§ **TASK DETAILS**:
In the material below, begin at the line that contains "You are a computer-use agent. Image" and stop after the line that contains "Action: [39, 59]". Lay out those lines as a Markdown table with the columns "Row" and "Line", numbering each line and omitting any blank lines.

§ **MATERIAL FOR THE TASK**:
-- START --

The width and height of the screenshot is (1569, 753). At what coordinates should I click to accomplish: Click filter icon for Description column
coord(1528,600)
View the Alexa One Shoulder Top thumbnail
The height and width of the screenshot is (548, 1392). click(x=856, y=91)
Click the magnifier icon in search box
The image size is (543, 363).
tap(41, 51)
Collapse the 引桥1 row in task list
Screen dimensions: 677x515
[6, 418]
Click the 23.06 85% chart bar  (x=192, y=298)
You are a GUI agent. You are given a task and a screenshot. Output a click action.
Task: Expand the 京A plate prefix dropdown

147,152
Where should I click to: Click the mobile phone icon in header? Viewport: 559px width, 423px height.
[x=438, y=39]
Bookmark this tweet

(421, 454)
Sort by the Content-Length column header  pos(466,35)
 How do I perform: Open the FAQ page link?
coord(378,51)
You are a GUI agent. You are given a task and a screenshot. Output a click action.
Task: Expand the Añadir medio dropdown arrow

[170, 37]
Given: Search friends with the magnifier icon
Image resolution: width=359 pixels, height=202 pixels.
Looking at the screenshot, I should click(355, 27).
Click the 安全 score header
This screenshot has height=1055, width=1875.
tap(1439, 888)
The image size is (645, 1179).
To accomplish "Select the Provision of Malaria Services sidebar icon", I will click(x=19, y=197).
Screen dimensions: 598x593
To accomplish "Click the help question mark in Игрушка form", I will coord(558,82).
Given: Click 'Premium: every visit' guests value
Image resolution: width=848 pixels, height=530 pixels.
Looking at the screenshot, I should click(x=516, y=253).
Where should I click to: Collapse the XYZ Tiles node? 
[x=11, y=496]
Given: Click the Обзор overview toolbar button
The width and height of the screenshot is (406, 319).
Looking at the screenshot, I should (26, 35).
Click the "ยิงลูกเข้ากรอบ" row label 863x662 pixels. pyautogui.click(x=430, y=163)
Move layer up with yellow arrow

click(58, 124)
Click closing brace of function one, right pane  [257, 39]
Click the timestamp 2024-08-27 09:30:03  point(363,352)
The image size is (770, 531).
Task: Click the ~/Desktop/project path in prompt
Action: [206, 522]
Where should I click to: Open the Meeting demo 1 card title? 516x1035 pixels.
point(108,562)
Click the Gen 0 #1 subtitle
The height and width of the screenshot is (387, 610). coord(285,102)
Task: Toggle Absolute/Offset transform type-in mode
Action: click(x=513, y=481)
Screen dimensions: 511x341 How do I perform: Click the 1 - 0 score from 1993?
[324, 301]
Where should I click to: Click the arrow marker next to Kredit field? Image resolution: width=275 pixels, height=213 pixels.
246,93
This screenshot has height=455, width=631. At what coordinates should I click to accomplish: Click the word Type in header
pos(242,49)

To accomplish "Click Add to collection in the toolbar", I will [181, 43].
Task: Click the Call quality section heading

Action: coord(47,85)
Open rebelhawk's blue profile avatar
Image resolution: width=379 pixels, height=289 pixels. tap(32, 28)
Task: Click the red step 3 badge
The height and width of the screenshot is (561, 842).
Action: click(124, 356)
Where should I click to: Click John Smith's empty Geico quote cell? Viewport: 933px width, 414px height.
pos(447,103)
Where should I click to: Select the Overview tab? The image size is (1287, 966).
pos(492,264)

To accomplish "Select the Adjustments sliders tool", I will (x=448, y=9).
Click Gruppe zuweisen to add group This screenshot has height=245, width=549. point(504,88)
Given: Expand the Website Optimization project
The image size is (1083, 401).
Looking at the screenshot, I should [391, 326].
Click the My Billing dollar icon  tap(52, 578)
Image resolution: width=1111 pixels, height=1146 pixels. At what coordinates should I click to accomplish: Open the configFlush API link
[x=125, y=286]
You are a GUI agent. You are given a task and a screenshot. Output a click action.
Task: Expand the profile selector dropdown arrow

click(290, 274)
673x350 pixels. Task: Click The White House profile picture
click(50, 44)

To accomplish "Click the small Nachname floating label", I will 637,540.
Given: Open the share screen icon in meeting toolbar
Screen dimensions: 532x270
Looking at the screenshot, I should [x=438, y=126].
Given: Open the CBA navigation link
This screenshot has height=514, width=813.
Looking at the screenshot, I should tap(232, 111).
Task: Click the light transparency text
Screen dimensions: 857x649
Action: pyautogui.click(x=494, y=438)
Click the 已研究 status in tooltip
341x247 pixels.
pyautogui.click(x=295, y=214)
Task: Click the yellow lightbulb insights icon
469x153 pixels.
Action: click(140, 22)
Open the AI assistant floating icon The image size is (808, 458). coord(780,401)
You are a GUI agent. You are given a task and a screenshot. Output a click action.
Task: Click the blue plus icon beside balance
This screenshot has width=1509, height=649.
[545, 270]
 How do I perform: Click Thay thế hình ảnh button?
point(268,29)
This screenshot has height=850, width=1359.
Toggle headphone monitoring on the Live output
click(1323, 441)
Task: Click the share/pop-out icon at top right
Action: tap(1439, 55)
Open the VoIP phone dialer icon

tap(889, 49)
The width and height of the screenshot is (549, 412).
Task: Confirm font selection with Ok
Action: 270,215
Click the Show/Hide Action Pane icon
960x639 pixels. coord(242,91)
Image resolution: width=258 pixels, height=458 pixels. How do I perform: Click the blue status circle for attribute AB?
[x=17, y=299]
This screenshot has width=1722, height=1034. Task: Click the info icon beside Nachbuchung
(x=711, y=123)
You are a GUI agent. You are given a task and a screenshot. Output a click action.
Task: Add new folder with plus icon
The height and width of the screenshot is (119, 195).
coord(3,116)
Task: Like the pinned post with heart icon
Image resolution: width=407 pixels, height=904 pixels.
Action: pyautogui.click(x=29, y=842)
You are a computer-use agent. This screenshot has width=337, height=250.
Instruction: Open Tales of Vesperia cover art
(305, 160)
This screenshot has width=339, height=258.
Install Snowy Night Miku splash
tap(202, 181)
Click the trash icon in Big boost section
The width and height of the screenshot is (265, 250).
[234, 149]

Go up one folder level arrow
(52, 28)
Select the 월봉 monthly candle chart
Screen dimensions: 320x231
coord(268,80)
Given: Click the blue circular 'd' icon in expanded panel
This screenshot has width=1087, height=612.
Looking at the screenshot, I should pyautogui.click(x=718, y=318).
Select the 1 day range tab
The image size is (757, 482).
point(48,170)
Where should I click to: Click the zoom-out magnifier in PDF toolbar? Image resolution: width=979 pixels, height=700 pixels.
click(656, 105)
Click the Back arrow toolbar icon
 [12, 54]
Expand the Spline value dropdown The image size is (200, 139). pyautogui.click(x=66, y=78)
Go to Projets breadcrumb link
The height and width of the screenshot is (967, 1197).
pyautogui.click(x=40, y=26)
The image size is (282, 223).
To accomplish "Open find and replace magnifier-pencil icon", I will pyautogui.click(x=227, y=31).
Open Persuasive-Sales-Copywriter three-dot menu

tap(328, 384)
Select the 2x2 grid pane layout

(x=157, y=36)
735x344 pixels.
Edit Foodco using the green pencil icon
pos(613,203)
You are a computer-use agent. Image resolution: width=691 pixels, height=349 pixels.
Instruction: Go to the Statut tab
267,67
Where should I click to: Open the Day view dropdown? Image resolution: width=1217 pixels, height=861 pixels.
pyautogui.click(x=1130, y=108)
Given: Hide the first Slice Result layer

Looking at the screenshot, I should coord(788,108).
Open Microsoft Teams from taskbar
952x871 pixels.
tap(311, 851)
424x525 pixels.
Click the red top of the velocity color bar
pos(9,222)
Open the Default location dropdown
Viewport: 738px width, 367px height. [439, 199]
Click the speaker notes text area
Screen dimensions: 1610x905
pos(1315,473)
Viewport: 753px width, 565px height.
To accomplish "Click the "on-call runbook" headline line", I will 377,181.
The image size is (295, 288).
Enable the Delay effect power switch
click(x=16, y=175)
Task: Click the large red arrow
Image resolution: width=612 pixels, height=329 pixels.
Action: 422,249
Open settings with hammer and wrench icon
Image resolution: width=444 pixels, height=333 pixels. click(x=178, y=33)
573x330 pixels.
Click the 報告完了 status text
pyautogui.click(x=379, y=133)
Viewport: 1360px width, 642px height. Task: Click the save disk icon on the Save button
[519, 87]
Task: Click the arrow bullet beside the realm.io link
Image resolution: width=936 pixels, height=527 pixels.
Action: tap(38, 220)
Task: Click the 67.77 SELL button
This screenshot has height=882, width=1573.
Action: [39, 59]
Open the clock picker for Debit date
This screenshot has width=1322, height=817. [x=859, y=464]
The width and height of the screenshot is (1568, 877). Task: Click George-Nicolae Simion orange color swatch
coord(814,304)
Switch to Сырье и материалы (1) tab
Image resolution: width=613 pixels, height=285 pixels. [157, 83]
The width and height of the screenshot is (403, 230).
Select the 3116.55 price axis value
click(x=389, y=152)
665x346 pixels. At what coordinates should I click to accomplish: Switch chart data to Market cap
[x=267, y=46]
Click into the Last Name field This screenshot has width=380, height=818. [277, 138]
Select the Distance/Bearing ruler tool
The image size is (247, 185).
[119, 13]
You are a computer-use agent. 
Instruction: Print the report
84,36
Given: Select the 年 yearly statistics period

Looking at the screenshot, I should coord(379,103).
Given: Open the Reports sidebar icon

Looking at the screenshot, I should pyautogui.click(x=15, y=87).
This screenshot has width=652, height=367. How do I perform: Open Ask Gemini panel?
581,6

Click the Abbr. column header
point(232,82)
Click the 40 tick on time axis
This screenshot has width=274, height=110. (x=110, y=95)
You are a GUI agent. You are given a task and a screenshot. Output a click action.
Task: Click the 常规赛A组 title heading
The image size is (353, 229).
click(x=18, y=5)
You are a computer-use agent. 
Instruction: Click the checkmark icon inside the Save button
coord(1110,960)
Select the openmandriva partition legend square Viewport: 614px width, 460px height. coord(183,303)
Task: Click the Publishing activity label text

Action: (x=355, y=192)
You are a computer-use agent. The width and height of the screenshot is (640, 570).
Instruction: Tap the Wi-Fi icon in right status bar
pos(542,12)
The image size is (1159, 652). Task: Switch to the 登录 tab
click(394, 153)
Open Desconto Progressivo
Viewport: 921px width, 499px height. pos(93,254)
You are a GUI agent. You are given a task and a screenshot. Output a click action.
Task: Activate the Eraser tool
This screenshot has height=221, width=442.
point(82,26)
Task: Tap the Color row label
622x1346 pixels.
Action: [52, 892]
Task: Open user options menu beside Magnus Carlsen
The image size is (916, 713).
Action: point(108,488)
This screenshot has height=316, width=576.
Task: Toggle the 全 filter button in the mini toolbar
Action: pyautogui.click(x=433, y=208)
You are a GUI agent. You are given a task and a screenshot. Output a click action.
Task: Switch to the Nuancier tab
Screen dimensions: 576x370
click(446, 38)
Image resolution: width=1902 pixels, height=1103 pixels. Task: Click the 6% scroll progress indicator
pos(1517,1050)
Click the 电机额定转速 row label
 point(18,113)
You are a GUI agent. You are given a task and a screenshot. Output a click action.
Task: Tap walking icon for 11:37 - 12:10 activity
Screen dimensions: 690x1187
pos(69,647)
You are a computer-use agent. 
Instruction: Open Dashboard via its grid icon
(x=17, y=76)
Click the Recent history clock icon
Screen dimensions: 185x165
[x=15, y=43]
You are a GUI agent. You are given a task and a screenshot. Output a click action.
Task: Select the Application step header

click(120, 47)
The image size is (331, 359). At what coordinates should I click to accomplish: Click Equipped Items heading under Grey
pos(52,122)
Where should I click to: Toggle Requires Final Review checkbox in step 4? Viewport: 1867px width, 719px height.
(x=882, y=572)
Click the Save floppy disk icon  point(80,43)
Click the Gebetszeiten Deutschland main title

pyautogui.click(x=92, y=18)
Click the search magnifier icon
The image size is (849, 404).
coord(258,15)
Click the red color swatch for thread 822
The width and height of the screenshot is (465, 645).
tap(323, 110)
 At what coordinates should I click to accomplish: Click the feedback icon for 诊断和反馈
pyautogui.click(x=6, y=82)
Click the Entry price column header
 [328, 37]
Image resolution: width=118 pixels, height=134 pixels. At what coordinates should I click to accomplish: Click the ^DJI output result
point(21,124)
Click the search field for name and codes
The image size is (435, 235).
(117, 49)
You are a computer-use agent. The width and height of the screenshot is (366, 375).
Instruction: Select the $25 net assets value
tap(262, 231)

-- END --

§ **SOLUTION FOR THIS TASK**:
| Row | Line |
|---|---|
| 1 | You are a computer-use agent. Image resolution: width=691 pixels, height=349 pixels. |
| 2 | Instruction: Go to the Statut tab |
| 3 | 267,67 |
| 4 | Where should I click to: Open the Day view dropdown? Image resolution: width=1217 pixels, height=861 pixels. |
| 5 | pyautogui.click(x=1130, y=108) |
| 6 | Given: Hide the first Slice Result layer |
| 7 | Looking at the screenshot, I should coord(788,108). |
| 8 | Open Microsoft Teams from taskbar |
| 9 | 952x871 pixels. |
| 10 | tap(311, 851) |
| 11 | 424x525 pixels. |
| 12 | Click the red top of the velocity color bar |
| 13 | pos(9,222) |
| 14 | Open the Default location dropdown |
| 15 | Viewport: 738px width, 367px height. [439, 199] |
| 16 | Click the speaker notes text area |
| 17 | Screen dimensions: 1610x905 |
| 18 | pos(1315,473) |
| 19 | Viewport: 753px width, 565px height. |
| 20 | To accomplish "Click the "on-call runbook" headline line", I will 377,181. |
| 21 | The image size is (295, 288). |
| 22 | Enable the Delay effect power switch |
| 23 | click(x=16, y=175) |
| 24 | Task: Click the large red arrow |
| 25 | Image resolution: width=612 pixels, height=329 pixels. |
| 26 | Action: 422,249 |
| 27 | Open settings with hammer and wrench icon |
| 28 | Image resolution: width=444 pixels, height=333 pixels. click(x=178, y=33) |
| 29 | 573x330 pixels. |
| 30 | Click the 報告完了 status text |
| 31 | pyautogui.click(x=379, y=133) |
| 32 | Viewport: 1360px width, 642px height. Task: Click the save disk icon on the Save button |
| 33 | [519, 87] |
| 34 | Task: Click the arrow bullet beside the realm.io link |
| 35 | Image resolution: width=936 pixels, height=527 pixels. |
| 36 | Action: tap(38, 220) |
| 37 | Task: Click the 67.77 SELL button |
| 38 | This screenshot has height=882, width=1573. |
| 39 | Action: [39, 59] |